Blog: Patently not dominus litis – Reactec Ltd v Curotec Team Ltd
Duncan Batchelor, Ralph Cox and Lyndsey Combe take a look at a recent IP case revolving around liability and the true party behind the litigation.
The solvency or otherwise of the other party to a commercial dispute is a matter which can be of crucial importance when it comes to recovering costs incurred in litigation. A stark example of that is provided by the recent Scottish intellectual property case of Reactec Limited v Curotec Team Limited  CSOH 72.
Facts of the case
Following a hearing on the evidence, Reactec obtained an interdict preventing Curotec from infringing its patent rights when producing devices for measuring vibration exposure. The expenses incurred in respect of that litigation were no doubt significant. Shortly after the proof before answer, Curotec went into voluntary liquidation. Reactec sought to recover its expenses from Curotec’s parent company – Rebound Technology Group Holdings Limited (“Rebound”).
Reactec argued that Rebound should be found liable for the costs of the litigation as they were dominus litis – essentially the real party controlling the litigation.
Rebound as dominus litis?
Reactec pointed towards a number of key factors in order to argue that Rebound should be liable for its expenses. First, Curotec was owned by the V&M Group. Rebound owned 75 per cent of the shares in the V&M Group, and was therefore the ultimate parent company of Curotec. Secondly, two of Curotec’s three directors were also directors of Rebound. Thirdly, Rebound provided working capital to Curatec which allowed that company to defend the action for interdict and make a counterclaim. Finally, the instructions in the litigation came from two individuals, neither of whom were officers of Curotec. One of the individuals was, however, a director of Rebound.
The court held that in order to meet the test for dominus litis, the party must have the true interest – that being the whole interest in the case for all practical purposes. They must have complete control arising from that whole interest. The corresponding result was that Rebound did not have the true interest for all practical purposes, and was not in control.

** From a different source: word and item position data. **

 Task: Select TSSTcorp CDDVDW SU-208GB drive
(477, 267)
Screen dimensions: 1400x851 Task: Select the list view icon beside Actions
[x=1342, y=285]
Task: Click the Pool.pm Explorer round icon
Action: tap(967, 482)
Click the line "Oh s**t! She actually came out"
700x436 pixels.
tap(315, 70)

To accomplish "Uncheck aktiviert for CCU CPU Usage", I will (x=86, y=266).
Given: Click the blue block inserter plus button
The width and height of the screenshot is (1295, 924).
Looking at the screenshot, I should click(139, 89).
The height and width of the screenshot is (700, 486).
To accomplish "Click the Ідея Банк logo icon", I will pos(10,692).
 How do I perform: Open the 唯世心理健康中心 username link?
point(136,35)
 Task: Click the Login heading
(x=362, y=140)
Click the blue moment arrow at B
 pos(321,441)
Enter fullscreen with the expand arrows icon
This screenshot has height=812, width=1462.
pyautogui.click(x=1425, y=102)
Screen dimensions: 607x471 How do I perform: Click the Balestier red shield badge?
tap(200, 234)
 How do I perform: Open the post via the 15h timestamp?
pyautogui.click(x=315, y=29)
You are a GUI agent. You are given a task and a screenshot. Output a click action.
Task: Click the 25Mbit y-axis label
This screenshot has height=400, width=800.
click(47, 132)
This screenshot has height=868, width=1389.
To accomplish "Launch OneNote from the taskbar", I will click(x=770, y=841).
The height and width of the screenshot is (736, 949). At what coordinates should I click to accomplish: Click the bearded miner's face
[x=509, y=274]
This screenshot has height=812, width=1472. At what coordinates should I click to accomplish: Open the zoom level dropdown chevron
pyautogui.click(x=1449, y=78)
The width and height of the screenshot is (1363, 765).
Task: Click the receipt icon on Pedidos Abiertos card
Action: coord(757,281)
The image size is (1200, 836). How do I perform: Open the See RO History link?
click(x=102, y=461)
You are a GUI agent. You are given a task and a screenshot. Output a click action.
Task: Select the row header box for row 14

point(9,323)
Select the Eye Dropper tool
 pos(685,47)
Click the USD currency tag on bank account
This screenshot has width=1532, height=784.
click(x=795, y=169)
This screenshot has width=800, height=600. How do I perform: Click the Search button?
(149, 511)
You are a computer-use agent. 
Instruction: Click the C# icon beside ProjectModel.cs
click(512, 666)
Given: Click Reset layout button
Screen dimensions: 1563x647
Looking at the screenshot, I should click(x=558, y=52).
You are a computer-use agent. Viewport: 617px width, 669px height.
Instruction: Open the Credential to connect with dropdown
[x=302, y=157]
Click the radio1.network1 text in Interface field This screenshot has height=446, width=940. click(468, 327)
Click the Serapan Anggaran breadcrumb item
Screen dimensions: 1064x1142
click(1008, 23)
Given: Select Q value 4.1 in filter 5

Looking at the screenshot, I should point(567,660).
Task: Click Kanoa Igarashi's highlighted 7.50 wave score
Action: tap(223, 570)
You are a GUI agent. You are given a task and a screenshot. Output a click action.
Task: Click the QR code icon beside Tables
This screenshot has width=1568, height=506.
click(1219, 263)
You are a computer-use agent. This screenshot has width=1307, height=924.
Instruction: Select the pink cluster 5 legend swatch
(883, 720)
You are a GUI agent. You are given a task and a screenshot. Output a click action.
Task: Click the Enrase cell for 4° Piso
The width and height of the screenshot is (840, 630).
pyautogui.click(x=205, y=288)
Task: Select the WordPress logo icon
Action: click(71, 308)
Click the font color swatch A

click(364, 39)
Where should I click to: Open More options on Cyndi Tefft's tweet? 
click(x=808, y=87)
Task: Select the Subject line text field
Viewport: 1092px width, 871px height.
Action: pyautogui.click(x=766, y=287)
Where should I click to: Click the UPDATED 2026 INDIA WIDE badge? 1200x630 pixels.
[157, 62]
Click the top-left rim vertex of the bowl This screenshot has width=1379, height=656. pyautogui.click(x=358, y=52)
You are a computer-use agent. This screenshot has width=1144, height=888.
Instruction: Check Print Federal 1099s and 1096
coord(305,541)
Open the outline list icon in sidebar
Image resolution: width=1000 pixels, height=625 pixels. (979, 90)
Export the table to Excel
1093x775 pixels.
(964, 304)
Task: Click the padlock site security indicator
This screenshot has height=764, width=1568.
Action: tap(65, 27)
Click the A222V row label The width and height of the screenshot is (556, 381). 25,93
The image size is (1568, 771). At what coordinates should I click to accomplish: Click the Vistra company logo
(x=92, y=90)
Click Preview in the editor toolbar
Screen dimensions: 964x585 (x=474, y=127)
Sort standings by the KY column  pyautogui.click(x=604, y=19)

There was nothing to suggest that Curotec did not operate its own business. It had its own directors, employees, customers, assets and creditors. The result of the interdict proceedings was not immaterial to the company and it plainly had an interest, with the outcome potentially giving rise to substantial financial losses and even insolvency. It could not therefore be said that Rebound had the whole interest. The court refused to find that Rebound were dominus litis. Rebound were therefore not liable for Reactec’s expenses. As a result, despite being entirely successful at proof, Reactec will be an unsecured creditor in Curotec’s liquidation.
The result is not altogether surprising. The courts are generally slow to hold that a party, who was not the subject of litigation, should be liable in expenses. Whilst dominus litis arguments are most commonly made against insurance companies, this case is a reminder that the argument can be taken against any party, and may be of use where there is a complex structure of parent and holding companies behind a defender to an action.
An alternative safeguard for litigants
So how might a successful litigant safeguard their expenses and protect against the risk of the opposite party going into liquidation?
One option in Scotland is to seek caution, whereby a sum of money or bond is lodged with the court by way of security for the expenses of the action. Where the party pursuing the action is an individual, with a stateable case, it will only be in exceptional circumstances that the individual will be ordered to find caution. To do so would effectively prevent the pursuer from proceeding with their action.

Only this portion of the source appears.